== Exercise task ==
Put every line of the records, from the first one through the line containing "Looking at the screenshot, I should (x=301, y=501).", into a numbered list, with both of those lines included. Skip blank lines and nothing after that endpoint.

== Data shown ==
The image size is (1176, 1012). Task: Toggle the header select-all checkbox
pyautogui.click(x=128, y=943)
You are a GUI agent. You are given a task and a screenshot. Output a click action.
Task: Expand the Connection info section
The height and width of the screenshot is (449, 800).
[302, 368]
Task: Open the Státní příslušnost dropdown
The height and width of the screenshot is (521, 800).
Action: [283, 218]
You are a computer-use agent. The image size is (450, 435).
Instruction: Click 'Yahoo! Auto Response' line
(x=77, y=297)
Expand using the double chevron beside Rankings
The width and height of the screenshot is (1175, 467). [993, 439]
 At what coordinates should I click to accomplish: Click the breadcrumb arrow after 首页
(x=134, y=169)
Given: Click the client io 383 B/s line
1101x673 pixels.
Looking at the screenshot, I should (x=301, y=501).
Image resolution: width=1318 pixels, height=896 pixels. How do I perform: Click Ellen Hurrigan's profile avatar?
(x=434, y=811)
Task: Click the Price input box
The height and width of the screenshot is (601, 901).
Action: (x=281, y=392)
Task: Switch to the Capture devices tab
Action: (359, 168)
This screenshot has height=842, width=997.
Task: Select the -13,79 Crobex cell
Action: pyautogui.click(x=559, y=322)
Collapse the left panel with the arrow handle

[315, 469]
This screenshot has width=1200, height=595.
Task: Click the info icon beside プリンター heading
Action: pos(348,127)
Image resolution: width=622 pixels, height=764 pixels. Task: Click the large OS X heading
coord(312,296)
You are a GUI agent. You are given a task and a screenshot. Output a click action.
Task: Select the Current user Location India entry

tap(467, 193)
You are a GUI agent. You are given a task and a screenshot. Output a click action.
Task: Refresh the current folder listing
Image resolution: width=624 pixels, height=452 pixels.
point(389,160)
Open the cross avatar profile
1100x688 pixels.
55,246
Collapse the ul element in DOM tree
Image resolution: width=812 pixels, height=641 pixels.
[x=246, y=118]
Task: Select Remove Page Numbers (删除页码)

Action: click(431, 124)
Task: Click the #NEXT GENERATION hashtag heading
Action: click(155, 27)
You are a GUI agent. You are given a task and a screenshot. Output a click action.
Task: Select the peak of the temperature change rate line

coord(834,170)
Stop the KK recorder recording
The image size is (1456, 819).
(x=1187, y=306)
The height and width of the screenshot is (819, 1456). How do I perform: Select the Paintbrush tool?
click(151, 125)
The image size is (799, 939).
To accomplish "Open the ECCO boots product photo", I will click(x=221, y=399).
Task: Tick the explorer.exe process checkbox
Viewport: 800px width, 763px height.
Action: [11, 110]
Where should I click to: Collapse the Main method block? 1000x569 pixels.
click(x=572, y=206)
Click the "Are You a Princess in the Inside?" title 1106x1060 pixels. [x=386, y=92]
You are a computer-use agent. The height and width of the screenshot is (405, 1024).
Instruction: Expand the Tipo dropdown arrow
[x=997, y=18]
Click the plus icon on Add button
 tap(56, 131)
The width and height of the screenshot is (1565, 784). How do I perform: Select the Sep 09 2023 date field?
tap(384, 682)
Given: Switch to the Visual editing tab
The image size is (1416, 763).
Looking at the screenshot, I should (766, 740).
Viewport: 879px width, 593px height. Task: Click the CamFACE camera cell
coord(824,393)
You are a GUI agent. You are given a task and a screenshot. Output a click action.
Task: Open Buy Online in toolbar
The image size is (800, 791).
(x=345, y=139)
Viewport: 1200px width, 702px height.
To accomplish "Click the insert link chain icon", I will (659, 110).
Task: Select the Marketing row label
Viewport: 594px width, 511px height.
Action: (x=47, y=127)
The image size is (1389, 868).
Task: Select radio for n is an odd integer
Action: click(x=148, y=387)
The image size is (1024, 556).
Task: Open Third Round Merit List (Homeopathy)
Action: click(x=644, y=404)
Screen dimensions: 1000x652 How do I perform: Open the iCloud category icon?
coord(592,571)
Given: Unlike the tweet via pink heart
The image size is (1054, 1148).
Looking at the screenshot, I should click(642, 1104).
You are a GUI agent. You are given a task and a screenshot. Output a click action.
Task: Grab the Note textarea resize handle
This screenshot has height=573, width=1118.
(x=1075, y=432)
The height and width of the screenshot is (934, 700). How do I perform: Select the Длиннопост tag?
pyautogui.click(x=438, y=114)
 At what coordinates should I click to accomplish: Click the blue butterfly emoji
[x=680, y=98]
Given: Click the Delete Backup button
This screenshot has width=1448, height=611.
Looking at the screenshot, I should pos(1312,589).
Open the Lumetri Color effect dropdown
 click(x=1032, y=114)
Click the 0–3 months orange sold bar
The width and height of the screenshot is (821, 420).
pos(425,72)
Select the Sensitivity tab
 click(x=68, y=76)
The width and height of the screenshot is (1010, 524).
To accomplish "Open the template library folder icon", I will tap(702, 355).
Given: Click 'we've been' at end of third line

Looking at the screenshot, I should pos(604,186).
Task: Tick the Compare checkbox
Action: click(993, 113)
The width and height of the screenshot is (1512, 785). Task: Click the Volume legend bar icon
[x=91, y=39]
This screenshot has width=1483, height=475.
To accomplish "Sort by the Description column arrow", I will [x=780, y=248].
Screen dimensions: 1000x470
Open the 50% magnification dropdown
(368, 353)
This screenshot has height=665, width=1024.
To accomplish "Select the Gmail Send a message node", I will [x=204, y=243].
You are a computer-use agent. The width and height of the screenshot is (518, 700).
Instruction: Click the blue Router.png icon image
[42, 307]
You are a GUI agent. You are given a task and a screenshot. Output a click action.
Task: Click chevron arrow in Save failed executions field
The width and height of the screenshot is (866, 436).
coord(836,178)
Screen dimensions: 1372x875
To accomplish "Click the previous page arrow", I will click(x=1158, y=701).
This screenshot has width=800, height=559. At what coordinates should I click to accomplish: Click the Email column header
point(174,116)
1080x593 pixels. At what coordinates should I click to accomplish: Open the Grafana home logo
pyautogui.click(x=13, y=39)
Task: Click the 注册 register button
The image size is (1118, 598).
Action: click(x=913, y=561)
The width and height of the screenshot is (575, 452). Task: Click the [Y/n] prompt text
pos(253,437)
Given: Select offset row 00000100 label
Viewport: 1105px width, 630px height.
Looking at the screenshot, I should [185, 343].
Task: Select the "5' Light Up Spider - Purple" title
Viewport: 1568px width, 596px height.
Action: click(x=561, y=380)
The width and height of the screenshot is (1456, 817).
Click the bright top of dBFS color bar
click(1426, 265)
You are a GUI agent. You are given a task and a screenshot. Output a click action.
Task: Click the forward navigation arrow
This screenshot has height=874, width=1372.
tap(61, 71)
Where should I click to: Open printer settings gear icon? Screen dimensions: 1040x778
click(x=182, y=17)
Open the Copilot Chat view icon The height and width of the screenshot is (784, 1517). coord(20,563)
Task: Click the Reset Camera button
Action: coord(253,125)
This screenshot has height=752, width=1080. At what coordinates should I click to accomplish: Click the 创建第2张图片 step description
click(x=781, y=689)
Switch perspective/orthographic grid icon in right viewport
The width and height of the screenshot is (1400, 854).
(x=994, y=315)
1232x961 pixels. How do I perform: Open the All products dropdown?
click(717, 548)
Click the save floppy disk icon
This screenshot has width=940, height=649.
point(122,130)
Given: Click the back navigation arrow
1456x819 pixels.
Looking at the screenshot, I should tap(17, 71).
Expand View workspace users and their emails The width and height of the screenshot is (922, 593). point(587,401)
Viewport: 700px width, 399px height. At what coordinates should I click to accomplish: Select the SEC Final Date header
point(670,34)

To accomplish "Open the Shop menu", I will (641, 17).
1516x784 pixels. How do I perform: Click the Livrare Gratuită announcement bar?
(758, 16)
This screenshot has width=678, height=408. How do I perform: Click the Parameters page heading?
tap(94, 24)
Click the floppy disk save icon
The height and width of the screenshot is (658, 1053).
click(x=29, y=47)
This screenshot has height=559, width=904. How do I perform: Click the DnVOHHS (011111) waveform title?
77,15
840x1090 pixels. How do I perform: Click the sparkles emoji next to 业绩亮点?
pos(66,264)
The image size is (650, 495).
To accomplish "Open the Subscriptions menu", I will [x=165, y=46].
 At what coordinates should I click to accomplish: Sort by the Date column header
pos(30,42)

== Exercise solution ==
1. The image size is (1176, 1012). Task: Toggle the header select-all checkbox
2. pyautogui.click(x=128, y=943)
3. You are a GUI agent. You are given a task and a screenshot. Output a click action.
4. Task: Expand the Connection info section
5. The height and width of the screenshot is (449, 800).
6. [302, 368]
7. Task: Open the Státní příslušnost dropdown
8. The height and width of the screenshot is (521, 800).
9. Action: [283, 218]
10. You are a computer-use agent. The image size is (450, 435).
11. Instruction: Click 'Yahoo! Auto Response' line
12. (x=77, y=297)
13. Expand using the double chevron beside Rankings
14. The width and height of the screenshot is (1175, 467). [993, 439]
15.  At what coordinates should I click to accomplish: Click the breadcrumb arrow after 首页
16. (x=134, y=169)
17. Given: Click the client io 383 B/s line
18. 1101x673 pixels.
19. Looking at the screenshot, I should (x=301, y=501).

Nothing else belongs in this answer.